Skill with which a musician performs on

Published in Vocabulary

chops \CHAPS\ (noun) - (Jazz slang) The skill with which a jazz musician plays an instrument or sings. "Chops" refers especially to one's technique and fluidity with riffs, improvisations and melodic lines. Anyone who plays an instrument knows that speed and accuracy are difficult to achieve together. The ability to play quickly and with technical precision, mixed with an innate ability to phrase with nuance, emotion and creativitythat's chops.

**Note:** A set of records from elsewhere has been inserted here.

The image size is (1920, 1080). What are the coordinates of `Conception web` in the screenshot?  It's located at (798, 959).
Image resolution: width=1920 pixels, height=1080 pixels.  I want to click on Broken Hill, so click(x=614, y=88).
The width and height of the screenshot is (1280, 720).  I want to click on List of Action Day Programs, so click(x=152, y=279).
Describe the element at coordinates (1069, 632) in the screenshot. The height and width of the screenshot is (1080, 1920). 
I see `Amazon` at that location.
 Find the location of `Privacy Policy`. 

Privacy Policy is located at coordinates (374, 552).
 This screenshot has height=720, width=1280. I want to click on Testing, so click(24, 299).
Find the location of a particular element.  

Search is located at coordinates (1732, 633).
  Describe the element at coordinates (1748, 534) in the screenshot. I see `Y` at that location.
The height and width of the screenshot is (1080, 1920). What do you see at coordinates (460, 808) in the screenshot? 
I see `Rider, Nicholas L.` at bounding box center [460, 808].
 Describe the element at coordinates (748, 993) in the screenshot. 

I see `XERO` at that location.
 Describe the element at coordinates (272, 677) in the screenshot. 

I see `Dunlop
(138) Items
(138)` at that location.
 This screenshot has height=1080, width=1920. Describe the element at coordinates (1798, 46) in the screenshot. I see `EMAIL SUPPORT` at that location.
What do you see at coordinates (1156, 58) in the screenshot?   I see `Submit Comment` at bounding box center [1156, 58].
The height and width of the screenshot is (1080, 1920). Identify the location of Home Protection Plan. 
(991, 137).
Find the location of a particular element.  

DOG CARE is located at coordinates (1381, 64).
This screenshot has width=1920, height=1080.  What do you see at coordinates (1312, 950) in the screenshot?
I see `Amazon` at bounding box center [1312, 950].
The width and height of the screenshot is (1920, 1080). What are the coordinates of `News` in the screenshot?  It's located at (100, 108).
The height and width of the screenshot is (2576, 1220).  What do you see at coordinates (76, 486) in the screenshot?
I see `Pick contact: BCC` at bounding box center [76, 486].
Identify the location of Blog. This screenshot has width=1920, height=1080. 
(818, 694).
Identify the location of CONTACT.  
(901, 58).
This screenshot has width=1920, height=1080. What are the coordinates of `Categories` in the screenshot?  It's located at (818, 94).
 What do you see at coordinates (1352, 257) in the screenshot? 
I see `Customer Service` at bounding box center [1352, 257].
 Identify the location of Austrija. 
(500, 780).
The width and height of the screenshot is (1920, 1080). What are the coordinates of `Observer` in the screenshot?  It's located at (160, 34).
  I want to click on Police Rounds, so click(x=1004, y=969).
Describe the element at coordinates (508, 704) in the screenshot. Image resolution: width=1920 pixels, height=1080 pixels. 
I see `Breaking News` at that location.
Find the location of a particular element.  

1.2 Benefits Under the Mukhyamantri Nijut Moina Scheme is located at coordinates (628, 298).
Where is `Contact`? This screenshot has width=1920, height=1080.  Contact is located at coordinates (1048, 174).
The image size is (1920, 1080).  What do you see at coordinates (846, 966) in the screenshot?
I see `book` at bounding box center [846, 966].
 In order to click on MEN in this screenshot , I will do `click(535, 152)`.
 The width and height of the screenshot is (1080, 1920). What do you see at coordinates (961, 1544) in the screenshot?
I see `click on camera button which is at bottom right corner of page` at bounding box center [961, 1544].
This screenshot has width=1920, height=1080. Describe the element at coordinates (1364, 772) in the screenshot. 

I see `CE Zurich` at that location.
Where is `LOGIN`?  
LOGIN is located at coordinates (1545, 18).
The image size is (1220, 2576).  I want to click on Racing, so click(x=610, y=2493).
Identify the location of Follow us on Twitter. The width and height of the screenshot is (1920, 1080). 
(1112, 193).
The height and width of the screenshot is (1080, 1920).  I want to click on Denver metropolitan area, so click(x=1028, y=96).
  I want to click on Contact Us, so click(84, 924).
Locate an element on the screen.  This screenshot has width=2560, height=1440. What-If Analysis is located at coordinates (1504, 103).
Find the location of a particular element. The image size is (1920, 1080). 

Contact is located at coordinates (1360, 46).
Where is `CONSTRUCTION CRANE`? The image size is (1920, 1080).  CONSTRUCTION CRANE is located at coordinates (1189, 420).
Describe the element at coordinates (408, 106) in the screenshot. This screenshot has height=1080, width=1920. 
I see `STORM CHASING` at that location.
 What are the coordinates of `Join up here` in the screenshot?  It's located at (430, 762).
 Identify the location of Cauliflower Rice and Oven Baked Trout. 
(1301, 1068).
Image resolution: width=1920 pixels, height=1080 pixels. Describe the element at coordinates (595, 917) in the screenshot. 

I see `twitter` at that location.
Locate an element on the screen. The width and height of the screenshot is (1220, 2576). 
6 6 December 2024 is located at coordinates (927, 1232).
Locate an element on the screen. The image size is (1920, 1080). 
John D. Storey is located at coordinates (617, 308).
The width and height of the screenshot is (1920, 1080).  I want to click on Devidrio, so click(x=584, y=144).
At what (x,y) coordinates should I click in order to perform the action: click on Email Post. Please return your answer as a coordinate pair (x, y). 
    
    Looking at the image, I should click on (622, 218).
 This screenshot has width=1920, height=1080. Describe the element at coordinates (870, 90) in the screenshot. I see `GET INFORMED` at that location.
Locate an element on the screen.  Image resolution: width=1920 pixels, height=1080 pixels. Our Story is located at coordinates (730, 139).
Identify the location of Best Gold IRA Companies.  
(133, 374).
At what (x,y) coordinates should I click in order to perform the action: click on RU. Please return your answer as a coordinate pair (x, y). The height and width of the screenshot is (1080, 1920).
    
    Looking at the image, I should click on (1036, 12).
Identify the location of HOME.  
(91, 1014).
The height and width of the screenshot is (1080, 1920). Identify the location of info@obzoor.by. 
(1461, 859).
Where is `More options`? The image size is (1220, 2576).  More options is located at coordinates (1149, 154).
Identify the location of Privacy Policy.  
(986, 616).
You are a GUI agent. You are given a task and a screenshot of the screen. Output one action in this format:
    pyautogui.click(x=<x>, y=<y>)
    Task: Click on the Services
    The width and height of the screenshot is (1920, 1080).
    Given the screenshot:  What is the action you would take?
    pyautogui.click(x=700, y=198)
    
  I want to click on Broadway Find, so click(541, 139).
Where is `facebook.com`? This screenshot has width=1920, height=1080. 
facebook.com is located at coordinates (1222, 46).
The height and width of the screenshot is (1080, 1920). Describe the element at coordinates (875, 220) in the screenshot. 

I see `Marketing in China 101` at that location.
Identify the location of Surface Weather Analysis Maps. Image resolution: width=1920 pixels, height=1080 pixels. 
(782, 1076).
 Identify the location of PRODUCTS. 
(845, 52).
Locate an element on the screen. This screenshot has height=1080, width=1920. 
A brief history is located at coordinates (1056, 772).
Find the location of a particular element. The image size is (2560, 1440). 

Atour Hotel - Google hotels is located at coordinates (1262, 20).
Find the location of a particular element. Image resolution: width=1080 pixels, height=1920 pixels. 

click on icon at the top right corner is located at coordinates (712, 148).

"Albert's mama always told him he'd never earn his chops without learning his scales."

 

Today's word stands alone it's not the plural of "chop." A jazz bassist doesn't have "a really good chop," but he can show his "great chops." Billie Holiday, a singer with a small range and soft voice, had some of the best chops ever because of her timing and phrasing. Lady Day's reputation goes to prove that pure sound isn't everything when it comes to judging chops. "Chops" is usually associated with the lower part of the mouth, especially the jaw, under the assumption that "chops" originally referred to the lip or jaw movement of brass and reed players (from choppers "teeth"). More likely, however, it originates from a phrase not often heard any more, "chops and changes," referring to swift, unexpected turns or twists ("licks"), as the "chops and changes of fortune." This sense of "chop" originates in a Middle English word that originally meant "barter" or "bargain," probably related to Dutch (aan)kopen "buy" and Modern English "cope" and "cheap."